*What is being asked*
All of the entries below must be copied out exactly.

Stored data
★ ★ ★

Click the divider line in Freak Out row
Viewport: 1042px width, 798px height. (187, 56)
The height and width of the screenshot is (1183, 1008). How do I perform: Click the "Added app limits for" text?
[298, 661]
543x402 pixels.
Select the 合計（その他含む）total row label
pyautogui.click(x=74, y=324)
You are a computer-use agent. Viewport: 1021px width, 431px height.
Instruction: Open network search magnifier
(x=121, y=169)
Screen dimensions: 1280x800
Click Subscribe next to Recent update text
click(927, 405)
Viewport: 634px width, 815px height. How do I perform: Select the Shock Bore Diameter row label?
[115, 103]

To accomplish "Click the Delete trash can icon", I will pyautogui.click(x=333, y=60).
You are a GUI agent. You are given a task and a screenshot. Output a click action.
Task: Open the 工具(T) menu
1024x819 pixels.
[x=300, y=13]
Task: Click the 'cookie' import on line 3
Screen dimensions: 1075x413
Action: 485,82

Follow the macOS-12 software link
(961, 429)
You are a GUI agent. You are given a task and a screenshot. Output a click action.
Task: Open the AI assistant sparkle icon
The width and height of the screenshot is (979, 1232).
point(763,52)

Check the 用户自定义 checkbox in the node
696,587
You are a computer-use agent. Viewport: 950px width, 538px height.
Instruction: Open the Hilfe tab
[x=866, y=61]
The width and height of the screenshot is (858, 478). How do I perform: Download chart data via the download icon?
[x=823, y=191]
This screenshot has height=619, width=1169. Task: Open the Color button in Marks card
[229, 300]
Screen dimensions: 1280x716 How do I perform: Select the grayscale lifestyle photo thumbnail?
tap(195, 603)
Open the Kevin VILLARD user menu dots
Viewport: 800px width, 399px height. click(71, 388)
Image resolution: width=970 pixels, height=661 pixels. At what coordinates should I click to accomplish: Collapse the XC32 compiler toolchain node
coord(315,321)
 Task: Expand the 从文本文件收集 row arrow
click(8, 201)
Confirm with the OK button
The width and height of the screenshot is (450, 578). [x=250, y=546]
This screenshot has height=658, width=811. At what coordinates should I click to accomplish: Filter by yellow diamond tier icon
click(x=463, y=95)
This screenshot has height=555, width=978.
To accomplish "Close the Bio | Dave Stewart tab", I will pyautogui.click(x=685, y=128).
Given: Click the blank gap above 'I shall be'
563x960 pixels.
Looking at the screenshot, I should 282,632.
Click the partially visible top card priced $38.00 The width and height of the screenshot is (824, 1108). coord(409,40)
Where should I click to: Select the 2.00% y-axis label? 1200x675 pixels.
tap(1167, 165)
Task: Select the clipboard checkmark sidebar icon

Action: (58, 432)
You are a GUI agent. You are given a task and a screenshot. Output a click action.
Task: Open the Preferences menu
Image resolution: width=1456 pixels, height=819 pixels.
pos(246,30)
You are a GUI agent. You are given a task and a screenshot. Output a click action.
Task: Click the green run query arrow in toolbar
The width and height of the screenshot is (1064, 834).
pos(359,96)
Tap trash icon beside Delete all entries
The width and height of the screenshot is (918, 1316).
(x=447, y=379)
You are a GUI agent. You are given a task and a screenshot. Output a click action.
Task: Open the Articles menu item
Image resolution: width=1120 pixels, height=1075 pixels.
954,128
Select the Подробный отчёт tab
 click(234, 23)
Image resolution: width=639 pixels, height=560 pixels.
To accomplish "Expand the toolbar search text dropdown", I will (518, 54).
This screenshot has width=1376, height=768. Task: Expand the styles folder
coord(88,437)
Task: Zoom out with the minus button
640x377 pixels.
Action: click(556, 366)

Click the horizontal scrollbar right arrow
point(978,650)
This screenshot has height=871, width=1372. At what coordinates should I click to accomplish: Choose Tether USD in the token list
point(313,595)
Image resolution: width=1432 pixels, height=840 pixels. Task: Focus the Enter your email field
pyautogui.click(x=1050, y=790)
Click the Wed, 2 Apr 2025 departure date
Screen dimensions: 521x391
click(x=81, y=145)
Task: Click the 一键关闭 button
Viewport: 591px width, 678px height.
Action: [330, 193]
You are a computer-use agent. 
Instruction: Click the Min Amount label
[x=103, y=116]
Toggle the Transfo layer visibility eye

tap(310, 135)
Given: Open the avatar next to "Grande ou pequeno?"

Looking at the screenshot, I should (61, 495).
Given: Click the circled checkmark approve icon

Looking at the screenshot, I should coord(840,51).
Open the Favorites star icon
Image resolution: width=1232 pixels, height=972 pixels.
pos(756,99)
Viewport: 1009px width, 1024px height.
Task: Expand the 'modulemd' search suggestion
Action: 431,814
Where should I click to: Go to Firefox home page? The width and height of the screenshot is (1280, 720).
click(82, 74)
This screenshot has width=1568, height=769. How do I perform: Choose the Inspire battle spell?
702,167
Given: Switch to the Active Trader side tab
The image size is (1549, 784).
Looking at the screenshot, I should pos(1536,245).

★ ★ ★

*Solved exercise*
Click the divider line in Freak Out row
Viewport: 1042px width, 798px height. (187, 56)
The height and width of the screenshot is (1183, 1008). How do I perform: Click the "Added app limits for" text?
[298, 661]
543x402 pixels.
Select the 合計（その他含む）total row label
pyautogui.click(x=74, y=324)
You are a computer-use agent. Viewport: 1021px width, 431px height.
Instruction: Open network search magnifier
(x=121, y=169)
Screen dimensions: 1280x800
Click Subscribe next to Recent update text
click(927, 405)
Viewport: 634px width, 815px height. How do I perform: Select the Shock Bore Diameter row label?
[115, 103]

To accomplish "Click the Delete trash can icon", I will pyautogui.click(x=333, y=60).
You are a GUI agent. You are given a task and a screenshot. Output a click action.
Task: Open the 工具(T) menu
1024x819 pixels.
[x=300, y=13]
Task: Click the 'cookie' import on line 3
Screen dimensions: 1075x413
Action: 485,82

Follow the macOS-12 software link
(961, 429)
You are a GUI agent. You are given a task and a screenshot. Output a click action.
Task: Open the AI assistant sparkle icon
The width and height of the screenshot is (979, 1232).
point(763,52)

Check the 用户自定义 checkbox in the node
696,587
You are a computer-use agent. Viewport: 950px width, 538px height.
Instruction: Open the Hilfe tab
[x=866, y=61]
The width and height of the screenshot is (858, 478). How do I perform: Download chart data via the download icon?
[x=823, y=191]
This screenshot has height=619, width=1169. Task: Open the Color button in Marks card
[229, 300]
Screen dimensions: 1280x716 How do I perform: Select the grayscale lifestyle photo thumbnail?
tap(195, 603)
Open the Kevin VILLARD user menu dots
Viewport: 800px width, 399px height. click(71, 388)
Image resolution: width=970 pixels, height=661 pixels. At what coordinates should I click to accomplish: Collapse the XC32 compiler toolchain node
coord(315,321)
 Task: Expand the 从文本文件收集 row arrow
click(8, 201)
Confirm with the OK button
The width and height of the screenshot is (450, 578). [x=250, y=546]
This screenshot has height=658, width=811. At what coordinates should I click to accomplish: Filter by yellow diamond tier icon
click(x=463, y=95)
This screenshot has height=555, width=978.
To accomplish "Close the Bio | Dave Stewart tab", I will pyautogui.click(x=685, y=128).
Given: Click the blank gap above 'I shall be'
563x960 pixels.
Looking at the screenshot, I should 282,632.
Click the partially visible top card priced $38.00 The width and height of the screenshot is (824, 1108). coord(409,40)
Where should I click to: Select the 2.00% y-axis label? 1200x675 pixels.
tap(1167, 165)
Task: Select the clipboard checkmark sidebar icon

Action: (58, 432)
You are a GUI agent. You are given a task and a screenshot. Output a click action.
Task: Open the Preferences menu
Image resolution: width=1456 pixels, height=819 pixels.
pos(246,30)
You are a GUI agent. You are given a task and a screenshot. Output a click action.
Task: Click the green run query arrow in toolbar
The width and height of the screenshot is (1064, 834).
pos(359,96)
Tap trash icon beside Delete all entries
The width and height of the screenshot is (918, 1316).
(x=447, y=379)
You are a GUI agent. You are given a task and a screenshot. Output a click action.
Task: Open the Articles menu item
Image resolution: width=1120 pixels, height=1075 pixels.
954,128
Select the Подробный отчёт tab
 click(234, 23)
Image resolution: width=639 pixels, height=560 pixels.
To accomplish "Expand the toolbar search text dropdown", I will (518, 54).
This screenshot has width=1376, height=768. Task: Expand the styles folder
coord(88,437)
Task: Zoom out with the minus button
640x377 pixels.
Action: click(556, 366)

Click the horizontal scrollbar right arrow
point(978,650)
This screenshot has height=871, width=1372. At what coordinates should I click to accomplish: Choose Tether USD in the token list
point(313,595)
Image resolution: width=1432 pixels, height=840 pixels. Task: Focus the Enter your email field
pyautogui.click(x=1050, y=790)
Click the Wed, 2 Apr 2025 departure date
Screen dimensions: 521x391
click(x=81, y=145)
Task: Click the 一键关闭 button
Viewport: 591px width, 678px height.
Action: [330, 193]
You are a computer-use agent. 
Instruction: Click the Min Amount label
[x=103, y=116]
Toggle the Transfo layer visibility eye

tap(310, 135)
Given: Open the avatar next to "Grande ou pequeno?"

Looking at the screenshot, I should (61, 495).
Given: Click the circled checkmark approve icon

Looking at the screenshot, I should coord(840,51).
Open the Favorites star icon
Image resolution: width=1232 pixels, height=972 pixels.
pos(756,99)
Viewport: 1009px width, 1024px height.
Task: Expand the 'modulemd' search suggestion
Action: 431,814
Where should I click to: Go to Firefox home page? The width and height of the screenshot is (1280, 720).
click(82, 74)
This screenshot has width=1568, height=769. How do I perform: Choose the Inspire battle spell?
702,167
Given: Switch to the Active Trader side tab
The image size is (1549, 784).
Looking at the screenshot, I should pos(1536,245).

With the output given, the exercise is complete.